Angela Constance, Scotland’s Cabinet Secretary for Education and Lifelong Learning, has said: “You can’t be what you can’t see” – and we need to get more stories out there of women having interesting and successful careers in renewables, oil and gas. Networking organisations such as WIRES (Women in Renewable Energy in Scotland) already play a vital role in actively promoting positive messages and providing mentors to the new leaders of tomorrow, and this can only be a good thing.

According to Lindsay Leask, vice-chair of WIRES and Senior Policy Manager, Offshore Renewables, at trade body Scottish Renewables, the renewable sector has better gender balance than oil and gas, yet just 26 per cent of Scotland’s renewable energy workforce is female.
“I think we’ve still got a long way to go,” Leask says. “The good news is that the Igniting Change report finds we are looking at an entirely fixable problem.

“It proposes actions for CEOs, HR departments, senior management and women themselves. Targets are one tool, but broader cultural shifts are equally important to achieve these numbers. The research found the most important action a CEO can take is to simply lead by example, create a diverse team and challenge bias,” Leask concludes.

This view certainly matches the opinions the First Minister heard at Scottish Energy Advisory Board.

There was a broad consensus on the need to drive change from the board level down – with affirmative action and personal leadership to the fore.
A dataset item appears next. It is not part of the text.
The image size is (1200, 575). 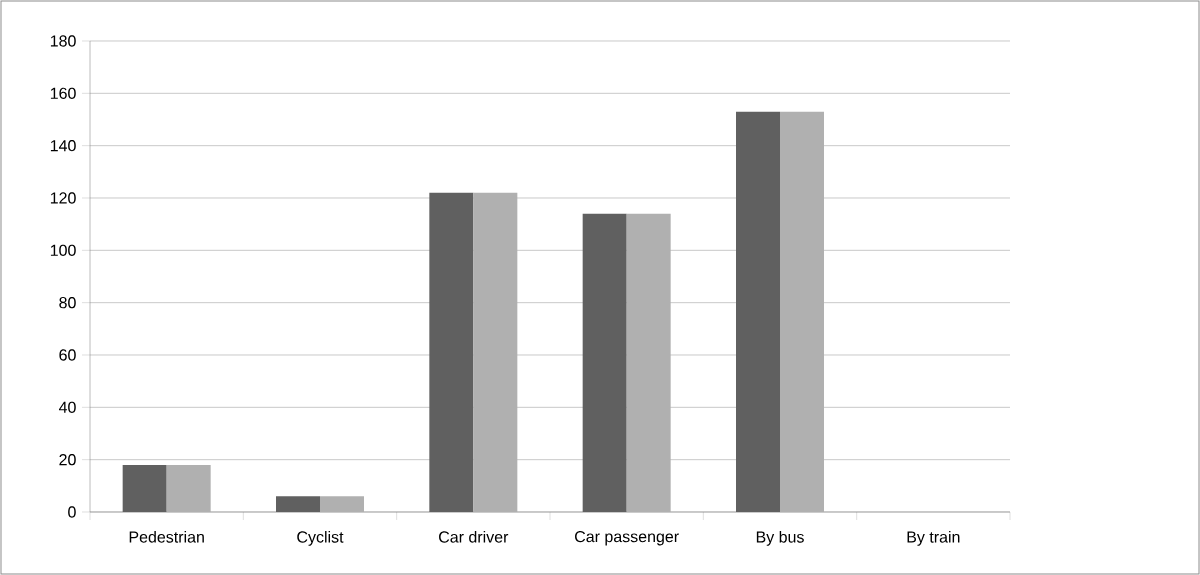 What do you see at coordinates (474, 536) in the screenshot?
I see `x-tick-label: Car driver` at bounding box center [474, 536].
In other words, to “be the change you wish to see..’

This change will need to happen soon if Scotland is the meet it’s 2020 ambitions and I hope that, as we have seen in other competitive fields, such as medicine and, dare I say it, politics, the more women we see at the top, the more it becomes the norm.

As our own First Minister said on appointing her cabinet of five men and five women in November last year: “The cabinet line-up is a clear demonstration that this government will work hard in all areas to promote women, to create gender equality and it sends out a strong message that the business of redressing the gender balance in public life starts right here in government.”

Leadership, as Nicola Sturgeon has shown, comes from the front.